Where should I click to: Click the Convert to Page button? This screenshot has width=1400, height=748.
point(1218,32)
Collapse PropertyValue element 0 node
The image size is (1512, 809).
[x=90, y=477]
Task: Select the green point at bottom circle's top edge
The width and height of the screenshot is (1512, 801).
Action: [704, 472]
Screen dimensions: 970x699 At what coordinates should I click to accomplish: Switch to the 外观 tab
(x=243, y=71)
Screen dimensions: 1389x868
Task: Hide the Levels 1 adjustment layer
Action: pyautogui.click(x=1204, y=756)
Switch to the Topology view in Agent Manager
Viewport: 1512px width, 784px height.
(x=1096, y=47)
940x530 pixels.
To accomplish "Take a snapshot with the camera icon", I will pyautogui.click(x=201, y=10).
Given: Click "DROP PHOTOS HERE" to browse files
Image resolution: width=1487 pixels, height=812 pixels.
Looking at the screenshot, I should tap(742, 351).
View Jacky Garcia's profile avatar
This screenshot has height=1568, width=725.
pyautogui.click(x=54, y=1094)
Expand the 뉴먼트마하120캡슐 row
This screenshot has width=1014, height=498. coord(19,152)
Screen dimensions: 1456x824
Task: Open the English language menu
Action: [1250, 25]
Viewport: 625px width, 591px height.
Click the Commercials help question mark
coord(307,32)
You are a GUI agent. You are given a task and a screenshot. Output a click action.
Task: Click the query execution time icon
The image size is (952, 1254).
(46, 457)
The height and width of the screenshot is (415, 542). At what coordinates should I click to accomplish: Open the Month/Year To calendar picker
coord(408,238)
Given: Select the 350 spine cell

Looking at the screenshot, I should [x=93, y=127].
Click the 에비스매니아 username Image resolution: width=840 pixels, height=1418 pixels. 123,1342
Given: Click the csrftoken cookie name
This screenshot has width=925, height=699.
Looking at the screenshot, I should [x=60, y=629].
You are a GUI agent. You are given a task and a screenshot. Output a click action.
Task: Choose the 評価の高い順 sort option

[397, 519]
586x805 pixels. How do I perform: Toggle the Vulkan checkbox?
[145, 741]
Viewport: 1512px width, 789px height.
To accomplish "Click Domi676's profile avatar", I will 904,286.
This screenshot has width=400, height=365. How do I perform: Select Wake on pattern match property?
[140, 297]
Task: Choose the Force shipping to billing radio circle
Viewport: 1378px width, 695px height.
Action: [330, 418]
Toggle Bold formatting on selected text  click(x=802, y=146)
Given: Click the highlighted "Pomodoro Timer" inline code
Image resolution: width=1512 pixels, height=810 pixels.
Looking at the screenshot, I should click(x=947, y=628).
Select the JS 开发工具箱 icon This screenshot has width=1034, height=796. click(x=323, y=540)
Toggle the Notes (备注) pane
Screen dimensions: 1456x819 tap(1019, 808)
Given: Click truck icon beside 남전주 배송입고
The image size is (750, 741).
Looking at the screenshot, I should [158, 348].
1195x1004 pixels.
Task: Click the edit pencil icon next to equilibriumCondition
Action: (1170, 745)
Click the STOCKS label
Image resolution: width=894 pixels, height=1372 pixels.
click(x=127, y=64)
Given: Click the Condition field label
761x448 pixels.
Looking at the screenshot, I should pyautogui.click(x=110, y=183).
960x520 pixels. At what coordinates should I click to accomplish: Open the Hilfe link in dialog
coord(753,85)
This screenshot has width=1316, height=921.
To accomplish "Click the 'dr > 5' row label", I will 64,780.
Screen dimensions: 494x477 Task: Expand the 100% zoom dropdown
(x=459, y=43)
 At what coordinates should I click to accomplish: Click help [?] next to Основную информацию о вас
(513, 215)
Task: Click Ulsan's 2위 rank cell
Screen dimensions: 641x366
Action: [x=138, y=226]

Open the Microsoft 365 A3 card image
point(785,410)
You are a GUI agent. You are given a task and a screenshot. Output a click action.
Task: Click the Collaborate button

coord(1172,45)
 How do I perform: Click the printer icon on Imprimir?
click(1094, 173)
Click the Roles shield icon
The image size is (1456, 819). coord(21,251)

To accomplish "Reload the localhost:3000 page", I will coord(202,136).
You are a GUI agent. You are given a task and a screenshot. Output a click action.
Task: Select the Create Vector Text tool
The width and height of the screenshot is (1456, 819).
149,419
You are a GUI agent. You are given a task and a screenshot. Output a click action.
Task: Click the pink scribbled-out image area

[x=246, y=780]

■ ■ ■ ■ ■

■ **Job**: Count the lines of the records above that contain the string "profile", with case counting. Give only the number.

■ **Reply**: 2